After winning $100,000 from a scratch-off ticket, a Dundalk woman won $10,000 a week later, also from a scratch-off.
Michelle Fowler, 39, said she stopped at the Wise Avenue BP gas station on March 22 to buy her husband Dean, 38, two $20 scratch-off books. She paid with a $50 bill, and because she had $10 left over, bought a "Winner's Luck" ticket for herself.
"I'm so tight with money. Dean is the gambler," she said. "If I buy myself a ticket once every three months, it's a lot."
The first amount Fowler scratched off with her husband's lucky quarter was for $10,000. Her husband, who buys tickets three or four days each week, immediately knew it would be a $100,000 ticket, because she still had 14 numbers left to scratch off.
"I think I was in so much shock. I think I was speechless for a minute," she said. "My son thought that [my husband] had fallen down the steps" because he heard his father jumping up and down.

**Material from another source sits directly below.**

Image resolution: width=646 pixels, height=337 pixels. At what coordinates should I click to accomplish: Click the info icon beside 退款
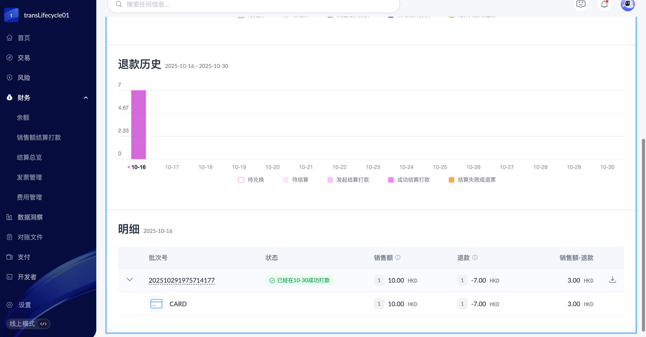475,257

The following Saturday, March 29 — the couple's sixth wedding anniversary — the Fowlers were leaving the Harford County area and stopped at the Royal Farms in White Marsh to get a drink. The couple spent $50 or $60 on scratch-off tickets, Fowler said, and she won an additional $10,000 on a $10 "Club Casino" ticket, again using the lucky quarter.

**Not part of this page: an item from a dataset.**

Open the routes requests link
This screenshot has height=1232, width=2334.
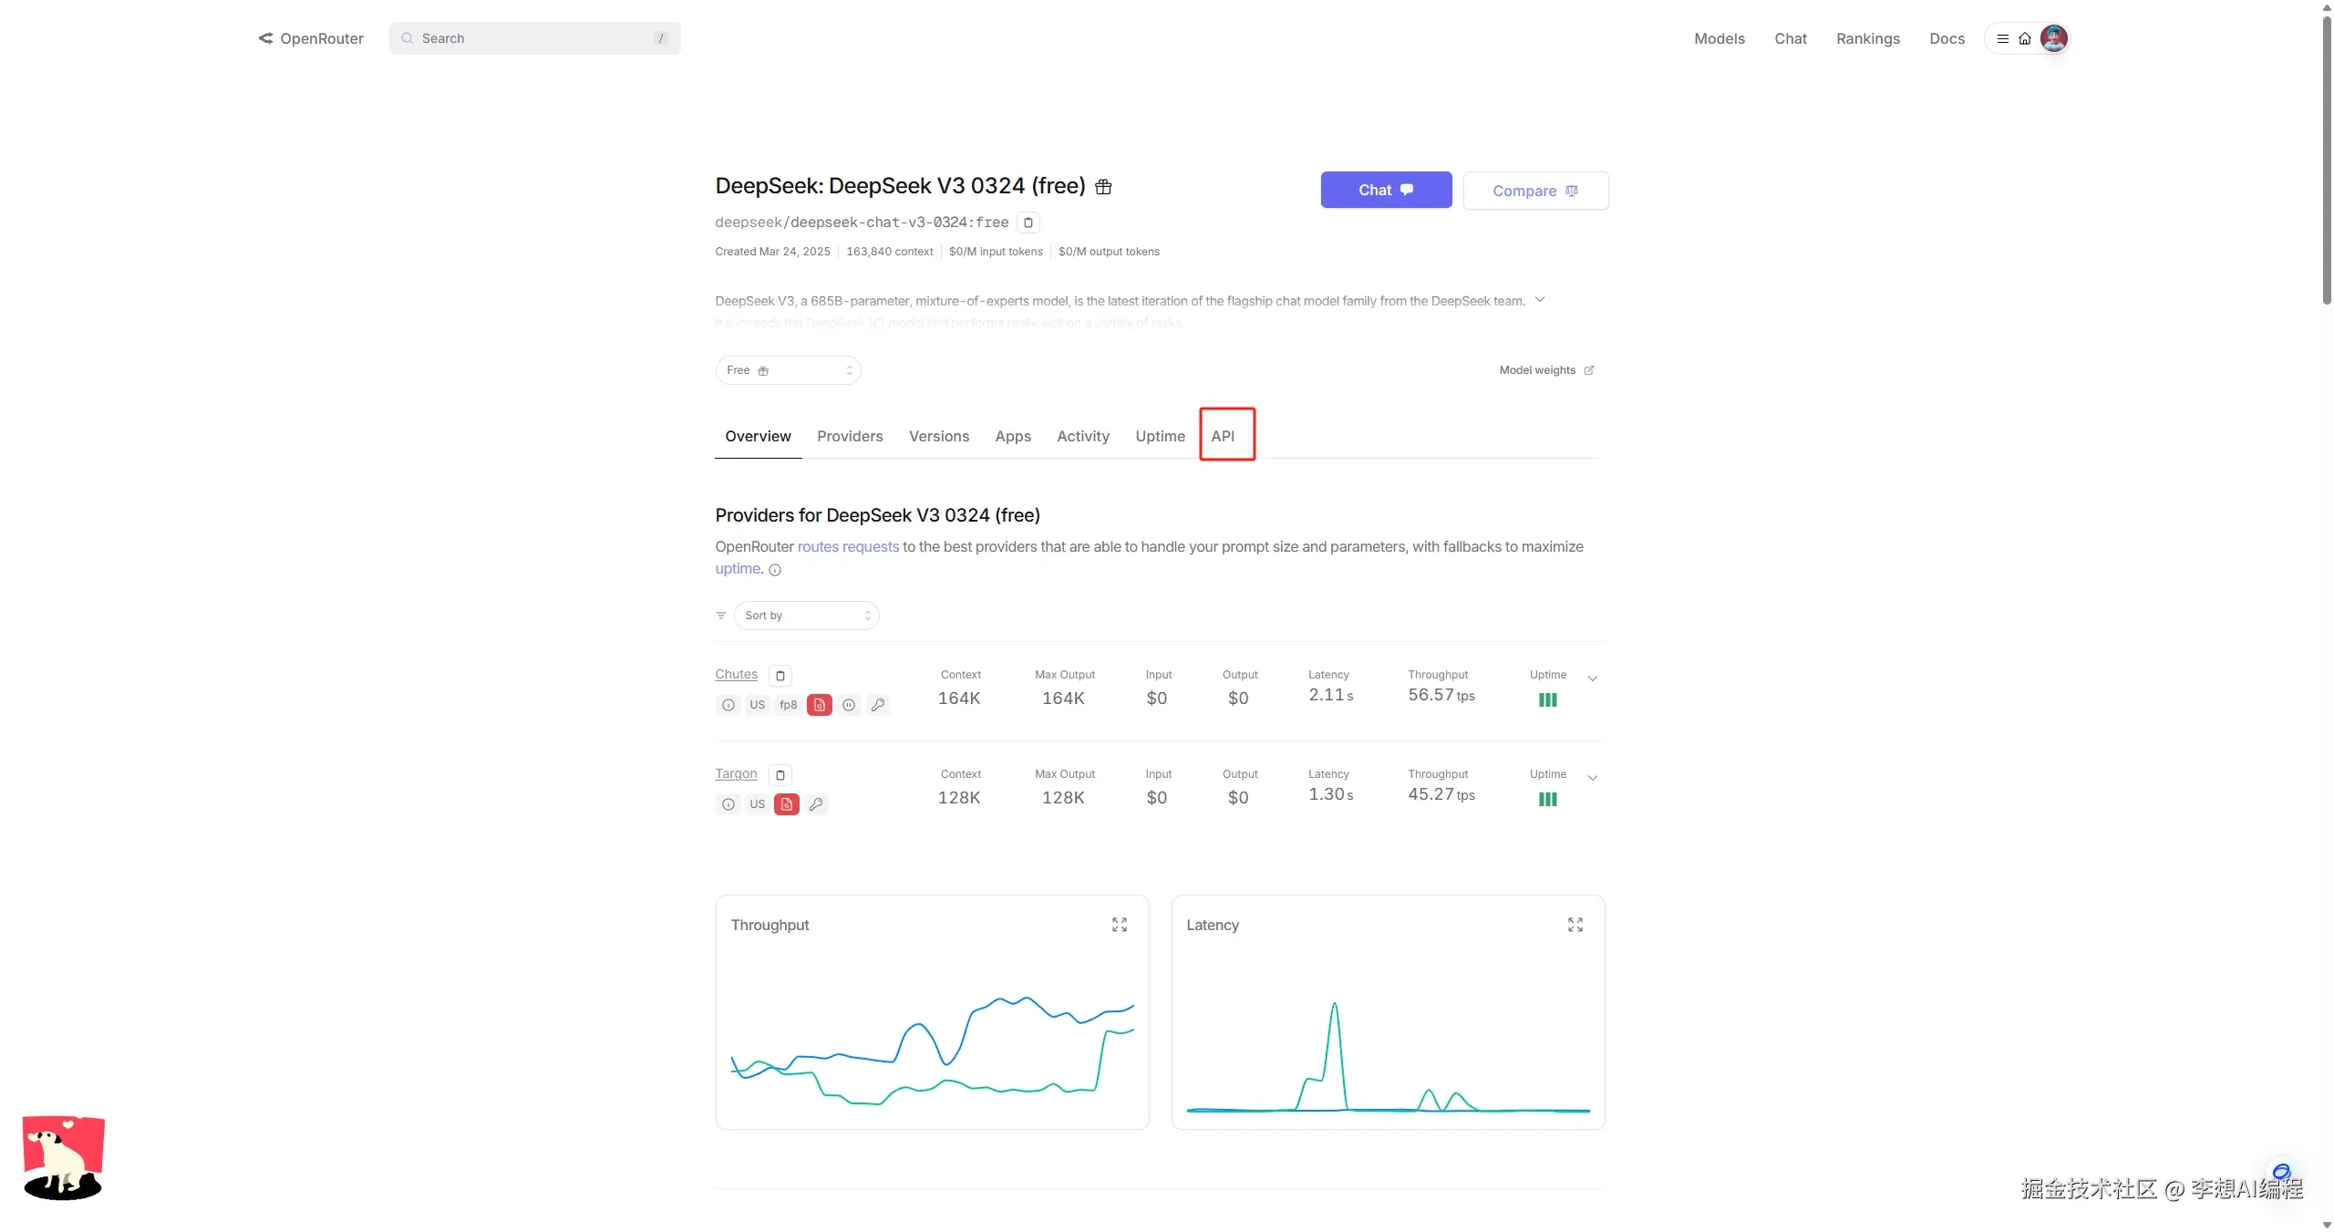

Fowler said her husband was blown away by the statistical odds of winning twice in one week. He has since drilled a hole in the center of the lucky quarter and put it on a key ring to scratch off future tickets, she said.

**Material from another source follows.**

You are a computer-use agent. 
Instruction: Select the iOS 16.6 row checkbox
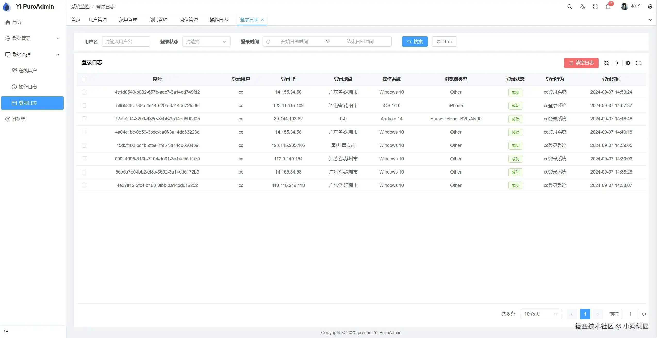(x=84, y=106)
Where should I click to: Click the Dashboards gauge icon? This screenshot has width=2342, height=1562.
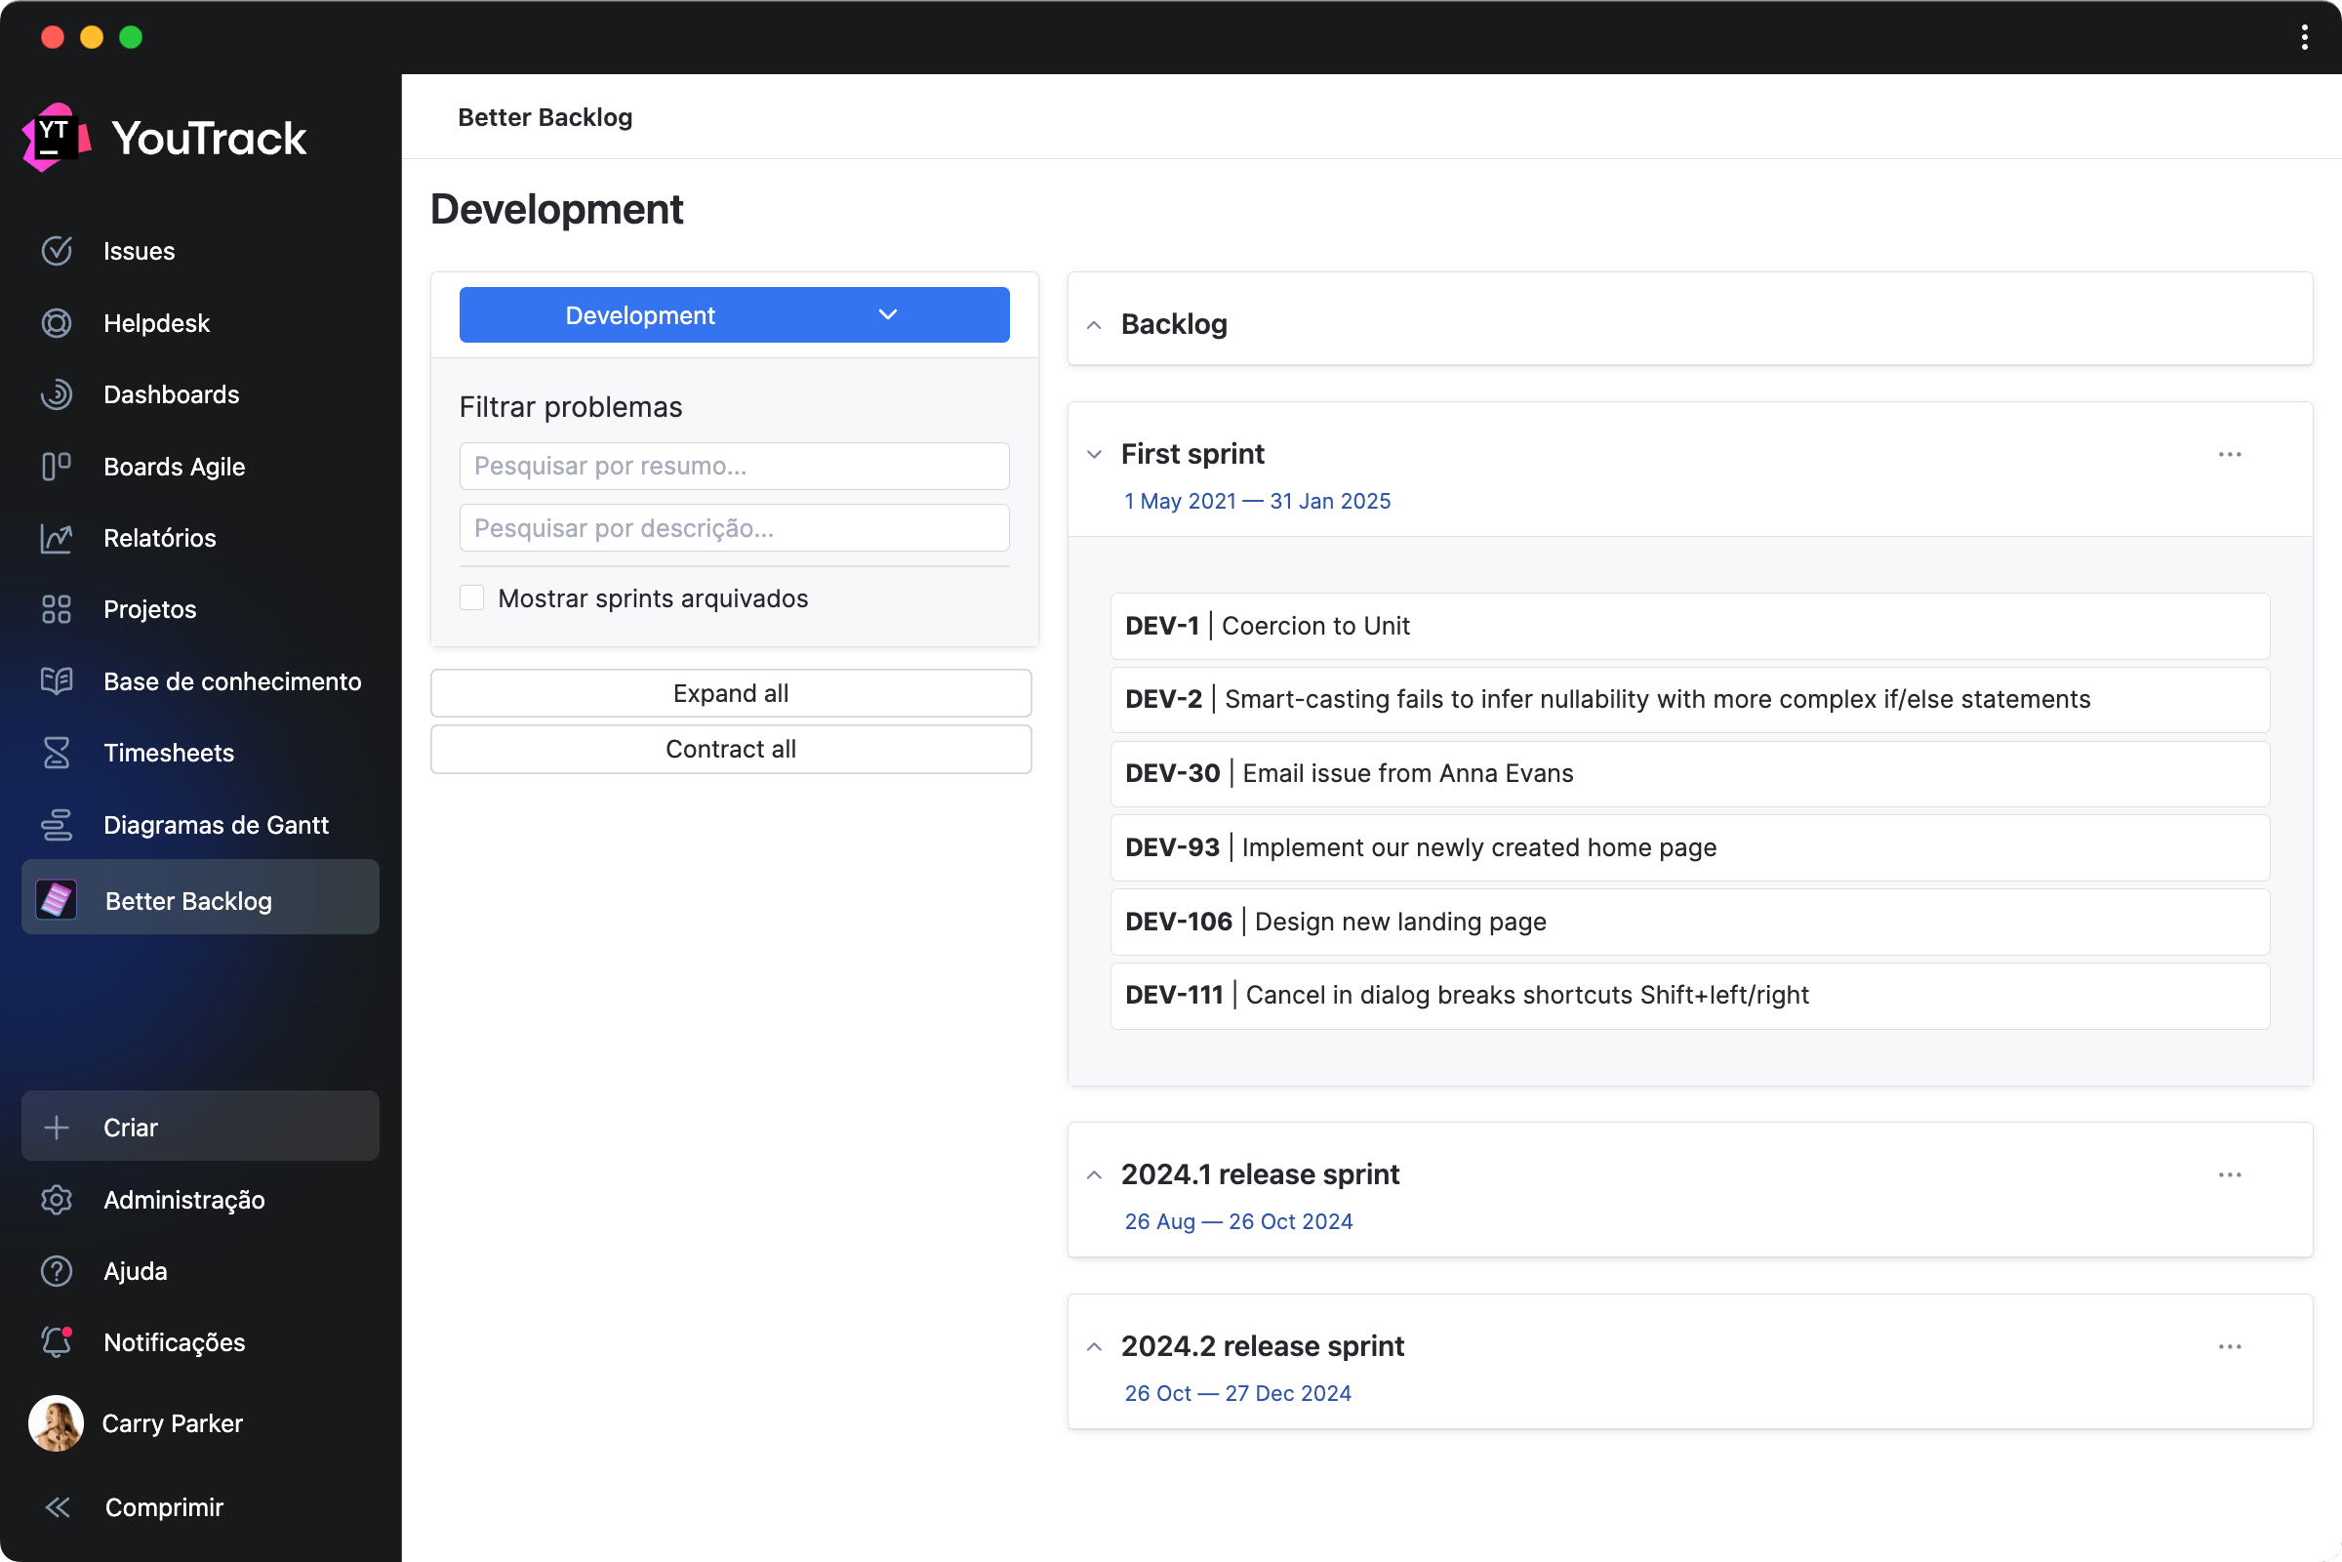[57, 394]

Although Fowler is not much of a gambler, she said she plans to try her luck once again this weekend, because "they say things come in threes." If she doesn't win again, Fowler said she won't buy tickets for awhile.
"That means that I'll quit while I'm ahead," she said.
The couple, who own a home improvement company together, has already used some of the winnings to pay off bills, and plans to pay their son's Calvert Hall College High School tuition for next year up-front. They also might purchase new windows for their home and take a nicer vacation this year — their son wants to go back to Hawaii.
"We've already spent a lot of it paying off some bills to make our lives easier," Fowler said. "Nothing fun, but stuff that we could use."
Erica Palmisano, the Maryland Lottery and Gaming Control Agency's assistant communications director, said it was rare to see someone win twice.
"We're always excited to see winners, but to come in two times within a two-week period is very unusual and very exciting for us," she said.